Jeremy Baker, Facebook asked:
How does EM radiation damage change with frequency?
The answer is that as the wavelength of radiation, light - EM radiation, gets shorter, in other words the frequency increases, then it packs a more energetic punch. At long wavelengths like radio waves and microwaves, we regard this radiation as non-ionising. In other words, when it impacts on something, it does not have enough energy to physically disrupt the bonds that connect atoms together. For that reason, it means that when you are hit by this radiation, it will warm up your tissue because it will make the particles vibrate more and get hotter, but it will not physically break the bonds between them, so it should not trigger, for instance, mutations in DNA that could cause cancer.
As you go into shorter and shorter wavelengths of radiation, so you go beyond UV and you're into x-rays and then gamma rays, this is light with a very high frequency, very short wavelength where the light has sufficient energy to physically disrupt chemical bonds.
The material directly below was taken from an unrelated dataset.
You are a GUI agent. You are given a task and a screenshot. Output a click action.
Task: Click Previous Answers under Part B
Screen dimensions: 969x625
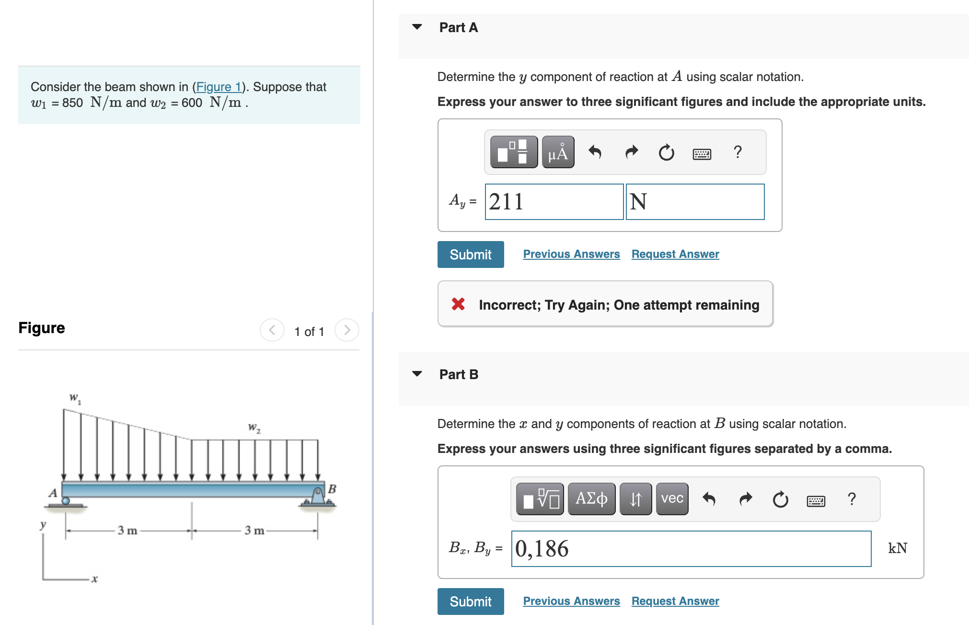tap(571, 601)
It literally breaks the bonds between atoms. This means you can introduce changes to your DNA, you can introduce damage to material in cells which can put stress on cells, damage tissue, and it can also introduce cancer causing mutations. That's why we worry about ionising short wavelength radiation. We’re less concerned about holding a mobile phone to our head because that's microwaves which are not said to be ionising.